> **Work to complete**
Among the lines below, copy exactly those from the one with "Screen dimensions: 2010x764" through the one with "Click the zoom", counting both ends.

> **Dataset extract**
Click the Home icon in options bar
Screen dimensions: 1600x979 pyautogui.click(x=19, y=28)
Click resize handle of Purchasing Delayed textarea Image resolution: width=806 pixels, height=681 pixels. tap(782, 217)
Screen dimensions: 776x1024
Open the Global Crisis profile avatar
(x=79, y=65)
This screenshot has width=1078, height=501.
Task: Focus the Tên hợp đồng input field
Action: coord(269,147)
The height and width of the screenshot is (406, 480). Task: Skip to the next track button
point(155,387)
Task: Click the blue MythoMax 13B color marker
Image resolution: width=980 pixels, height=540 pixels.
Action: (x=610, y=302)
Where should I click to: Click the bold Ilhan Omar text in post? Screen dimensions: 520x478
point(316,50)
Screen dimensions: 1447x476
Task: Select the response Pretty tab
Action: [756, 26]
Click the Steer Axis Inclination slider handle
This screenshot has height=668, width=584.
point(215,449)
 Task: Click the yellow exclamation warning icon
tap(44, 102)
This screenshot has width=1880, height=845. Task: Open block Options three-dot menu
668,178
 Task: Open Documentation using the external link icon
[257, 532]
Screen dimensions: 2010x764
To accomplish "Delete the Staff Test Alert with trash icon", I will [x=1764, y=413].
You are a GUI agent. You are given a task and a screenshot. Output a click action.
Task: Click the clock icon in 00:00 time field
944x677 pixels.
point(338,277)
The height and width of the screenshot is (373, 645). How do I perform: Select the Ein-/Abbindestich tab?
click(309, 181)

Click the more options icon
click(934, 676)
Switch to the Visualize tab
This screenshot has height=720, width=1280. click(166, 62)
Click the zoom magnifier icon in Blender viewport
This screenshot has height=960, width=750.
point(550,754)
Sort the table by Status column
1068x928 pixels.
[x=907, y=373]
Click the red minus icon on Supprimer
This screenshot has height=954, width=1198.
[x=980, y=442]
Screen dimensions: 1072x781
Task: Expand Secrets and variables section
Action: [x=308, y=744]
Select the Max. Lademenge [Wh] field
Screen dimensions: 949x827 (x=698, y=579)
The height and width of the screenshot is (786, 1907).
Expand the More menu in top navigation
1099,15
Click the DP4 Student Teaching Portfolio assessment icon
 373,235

> **Response to the task**
Screen dimensions: 2010x764
To accomplish "Delete the Staff Test Alert with trash icon", I will [x=1764, y=413].
You are a GUI agent. You are given a task and a screenshot. Output a click action.
Task: Click the clock icon in 00:00 time field
944x677 pixels.
point(338,277)
The height and width of the screenshot is (373, 645). How do I perform: Select the Ein-/Abbindestich tab?
click(309, 181)

Click the more options icon
click(934, 676)
Switch to the Visualize tab
This screenshot has height=720, width=1280. click(166, 62)
Click the zoom magnifier icon in Blender viewport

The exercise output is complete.